A causa de la basura que se tira en los drenajes de la ciudad se han detectado varios casos de taponamientos por lo que se recomienda dejar estas prácticas ya que resultan contraproducentes para todos los usuarios de la ciudad.

Se recomienda no arrojar basura ni objetos sólidos  al sistema de drenaje de la ciudad, toda vez que estos provocan taponamientos y por consiguiente, la posibilidad de tener derrames de aguas negras.

Con motivo del temporal de lluvias, se incrementa hasta en tres o cuatro veces, la incidencia de reportes al organismo por este hecho, la gran mayoría, tienen que ver con obstrucciones en la línea, derivadas de la introducción de objetos sólidos al drenaje, los cuales van desde maderas, piedras, y artículos que son tirados por la población.

No obstante los programas de mantenimiento preventivo desarrollados por el organismo, cuya finalidad es disminuir casi en su totalidad los posibles derrames de aguas residuales, la lluvia incrementa este problema, por lo que enfatizó que la concientización de la gente es fundamental para tener un sistema de drenaje sano y eficiente.

Es por esto que te decimos las 10 cosas que no debes tirar al drenaje:

1.- Toallas húmedas. Hasta las estaciones de depuración llegan cantidades ingentes de toallitas húmedas, bastoncillos para los oídos y muchos otros tipos de textiles. A pesar de que en muchas ocasiones son presentados por sus fabricantes como productos respetuosos con el medio ambiente por ser fabricados con materias primas orgánicas, generan importantes tapones y daños en los sistemas hidráulicos de la red de saneamiento.

2.- Cloro y amoniaco. Además de estos productos utilizados para la limpieza de los hogares, otras sustancias, como el ácido clorhídrico, llegan hasta las depuradoras sin ningún control. Estos productos son capaces de oxidar la materia orgánica o incluso de matar a una persona con sólo 40 mililitros en un litro de agua, como es el caso del ácido clorhídrico.

3.- Medicamentos. Los fármacos pueden provocar importantes daños a los organismos acuáticos tales como problemas de crecimiento y taras genéticas. Por ese motivo la Unión Europea está introduciendo limitaciones a estas sustancias ya que no es necesario una gran cantidad para causar este tipo de alteraciones en los seres vivos.

4.- Pinturas y disolventes. Es cierto que en muchas ciudades los Puntos Verdes no cuentan con la catalogación de gestores de residuo peligroso, razón por la cual el ciudadano solo puede optar a verter por el desagüe estos restos. Pero las sustancias químicas que forman estos productos hace que sean muy tóxicos al verterlos de forma directa al sanitario.

5.- Jabones y detergentes. Son sustancias formadas por fosfatos que, si se vierten de forma excesiva en el agua, pueden provocar el crecimiento de algas en perjuicio de otras formas de vida acuática.
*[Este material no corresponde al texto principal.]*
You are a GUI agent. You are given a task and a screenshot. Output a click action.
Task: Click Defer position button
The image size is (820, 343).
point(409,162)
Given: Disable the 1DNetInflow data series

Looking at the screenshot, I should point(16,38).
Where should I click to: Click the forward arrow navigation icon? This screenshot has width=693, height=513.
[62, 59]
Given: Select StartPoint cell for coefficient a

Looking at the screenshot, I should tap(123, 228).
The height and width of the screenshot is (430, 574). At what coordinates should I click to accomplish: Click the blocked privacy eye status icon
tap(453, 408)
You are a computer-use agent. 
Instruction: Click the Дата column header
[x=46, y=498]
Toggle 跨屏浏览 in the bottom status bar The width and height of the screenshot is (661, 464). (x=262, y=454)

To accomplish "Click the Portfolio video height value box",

Los detergentes que se desechan tienen que eliminarse a través de unos procedimientos químicos muy costosos.

6.- Basura. Cada vez está más extendido el uso de trituradores de basura presentes en los fregaderos de las cocinas. Son dispositivos diseñados para desechar los residuos orgánicos. Estos residuos terminan en la red de saneamiento en vez de ir al cubo de la basura, provocando la contaminación de las aguas residuales, la sobrecarga y los atascos en las depuradoras con los sobrecostes que ello conlleva.

7.- Aceites vegetales. Estos aceites al ser vertidos por el desagüe provocan unas bolas de grasa que atascan los colectores dificultando la salida de los gases y dando lugar a los malos olores en las ciudades.

8.- Grasas alimentarias y aceite para el coche. A diferencia de las anteriores, estas tienen mayor capacidad de generar obstrucciones porque se arrojan de forma sólida. Los aceites y las grasas hacen que la generación de residuos en una depuradora se multiplique por 20.

9.- Pesticidas e insecticidas. Se trata de sustancias químicas utilizadas para la desinfección de los cascos urbanos. Pero tienen un efecto muy grave sobre las estaciones de tratamiento. Según los gestores de las redes de saneamiento, provocan las más altas tasas de emisiones en colectores y saneamientos públicos.

10.- Tratamientos antical. Son productos denominados en el sector efluentes de equipos domésticos de tratamientos de aguas. Cada vez son más los hogares que utilizan equipos para reducir la cal y otras sales en el agua de consumo público. Esto tiene un efecto negativo, ya que puede provocar un incremento en la concentración de sales de difícil depuración y en el vertido a los cauces del agua depurada.